··· ENTRIES SHOWN ···
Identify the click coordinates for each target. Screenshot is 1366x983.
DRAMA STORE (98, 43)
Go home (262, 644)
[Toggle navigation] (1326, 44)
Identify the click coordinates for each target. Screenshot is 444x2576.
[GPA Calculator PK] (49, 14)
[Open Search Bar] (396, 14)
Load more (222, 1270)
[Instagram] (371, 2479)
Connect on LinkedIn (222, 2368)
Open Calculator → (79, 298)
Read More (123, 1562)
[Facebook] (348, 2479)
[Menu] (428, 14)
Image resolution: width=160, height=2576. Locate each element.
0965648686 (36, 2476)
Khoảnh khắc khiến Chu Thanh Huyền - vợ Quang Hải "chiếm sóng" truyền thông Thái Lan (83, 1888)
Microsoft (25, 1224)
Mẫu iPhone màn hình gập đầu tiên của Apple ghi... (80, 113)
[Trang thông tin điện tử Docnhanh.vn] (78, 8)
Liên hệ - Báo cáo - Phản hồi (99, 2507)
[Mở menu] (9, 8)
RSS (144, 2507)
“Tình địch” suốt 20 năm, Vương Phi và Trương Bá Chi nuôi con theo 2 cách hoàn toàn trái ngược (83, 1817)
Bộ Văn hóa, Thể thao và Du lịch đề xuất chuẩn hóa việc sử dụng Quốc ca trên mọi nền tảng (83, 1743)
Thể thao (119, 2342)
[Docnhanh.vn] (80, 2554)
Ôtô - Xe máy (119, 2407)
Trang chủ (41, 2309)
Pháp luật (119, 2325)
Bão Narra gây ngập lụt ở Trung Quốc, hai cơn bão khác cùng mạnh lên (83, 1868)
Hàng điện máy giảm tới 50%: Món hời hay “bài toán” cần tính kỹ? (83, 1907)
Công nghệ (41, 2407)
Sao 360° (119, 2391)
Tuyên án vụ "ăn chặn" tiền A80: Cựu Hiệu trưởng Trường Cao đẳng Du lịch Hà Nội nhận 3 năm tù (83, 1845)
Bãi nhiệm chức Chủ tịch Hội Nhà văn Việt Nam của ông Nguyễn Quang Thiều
···
[REQUIRED WORK]: Retype the records in full, keeping every word as it is.

[YOUR RESPONSE]:
Identify the click coordinates for each target. Screenshot is 1366x983.
DRAMA STORE (98, 43)
Go home (262, 644)
[Toggle navigation] (1326, 44)
Identify the click coordinates for each target. Screenshot is 444x2576.
[GPA Calculator PK] (49, 14)
[Open Search Bar] (396, 14)
Load more (222, 1270)
[Instagram] (371, 2479)
Connect on LinkedIn (222, 2368)
Open Calculator → (79, 298)
Read More (123, 1562)
[Facebook] (348, 2479)
[Menu] (428, 14)
Image resolution: width=160, height=2576. Locate each element.
0965648686 (36, 2476)
Khoảnh khắc khiến Chu Thanh Huyền - vợ Quang Hải "chiếm sóng" truyền thông Thái Lan (83, 1888)
Microsoft (25, 1224)
Mẫu iPhone màn hình gập đầu tiên của Apple ghi... (80, 113)
[Trang thông tin điện tử Docnhanh.vn] (78, 8)
Liên hệ - Báo cáo - Phản hồi (99, 2507)
[Mở menu] (9, 8)
RSS (144, 2507)
“Tình địch” suốt 20 năm, Vương Phi và Trương Bá Chi nuôi con theo 2 cách hoàn toàn trái ngược (83, 1817)
Bộ Văn hóa, Thể thao và Du lịch đề xuất chuẩn hóa việc sử dụng Quốc ca trên mọi nền tảng (83, 1743)
Thể thao (119, 2342)
[Docnhanh.vn] (80, 2554)
Ôtô - Xe máy (119, 2407)
Trang chủ (41, 2309)
Pháp luật (119, 2325)
Bão Narra gây ngập lụt ở Trung Quốc, hai cơn bão khác cùng mạnh lên (83, 1868)
Hàng điện máy giảm tới 50%: Món hời hay “bài toán” cần tính kỹ? (83, 1907)
Công nghệ (41, 2407)
Sao 360° (119, 2391)
Tuyên án vụ "ăn chặn" tiền A80: Cựu Hiệu trưởng Trường Cao đẳng Du lịch Hà Nội nhận 3 năm tù (83, 1845)
Bãi nhiệm chức Chủ tịch Hội Nhà văn Việt Nam của ông Nguyễn Quang Thiều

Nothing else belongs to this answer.